ENTRIES SHOWN

>>>

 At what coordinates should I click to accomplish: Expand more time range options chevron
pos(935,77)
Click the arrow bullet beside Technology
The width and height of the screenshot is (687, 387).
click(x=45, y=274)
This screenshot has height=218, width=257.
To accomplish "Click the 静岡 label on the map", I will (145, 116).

<<<
>>>

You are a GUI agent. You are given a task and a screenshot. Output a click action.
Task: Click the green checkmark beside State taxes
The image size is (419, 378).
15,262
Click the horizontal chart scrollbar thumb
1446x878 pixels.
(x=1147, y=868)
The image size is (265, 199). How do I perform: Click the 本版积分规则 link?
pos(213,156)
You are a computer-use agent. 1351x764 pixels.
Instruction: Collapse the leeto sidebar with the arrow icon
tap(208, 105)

<<<
>>>

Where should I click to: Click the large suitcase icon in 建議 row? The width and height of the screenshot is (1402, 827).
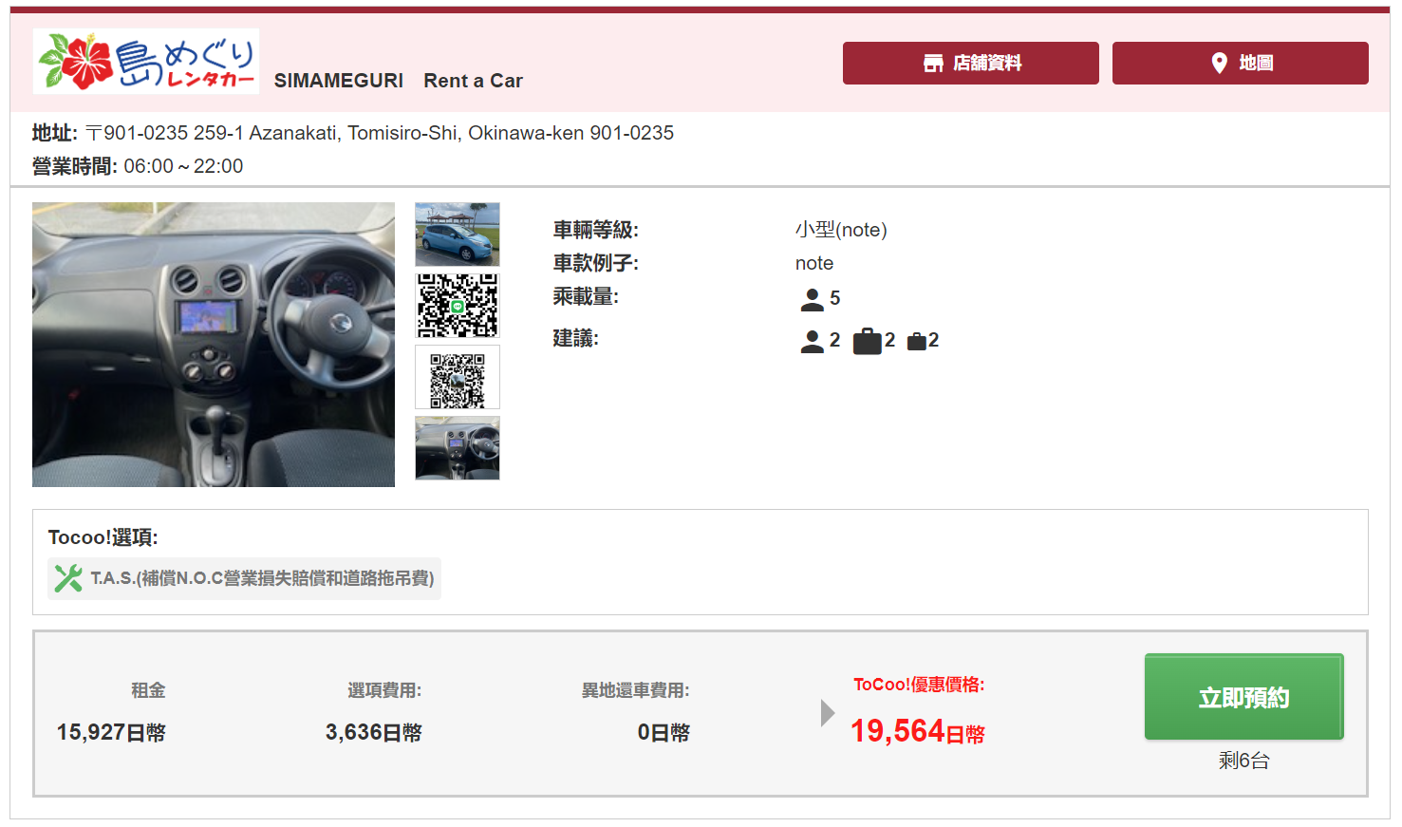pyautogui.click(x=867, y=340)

<<<

WHAT THE EXERCISE ASKS
Identify the lines in the entries above that contain "beside", then copy them out.

PROBLEM SOLUTION
Click the arrow bullet beside Technology
Task: Click the green checkmark beside State taxes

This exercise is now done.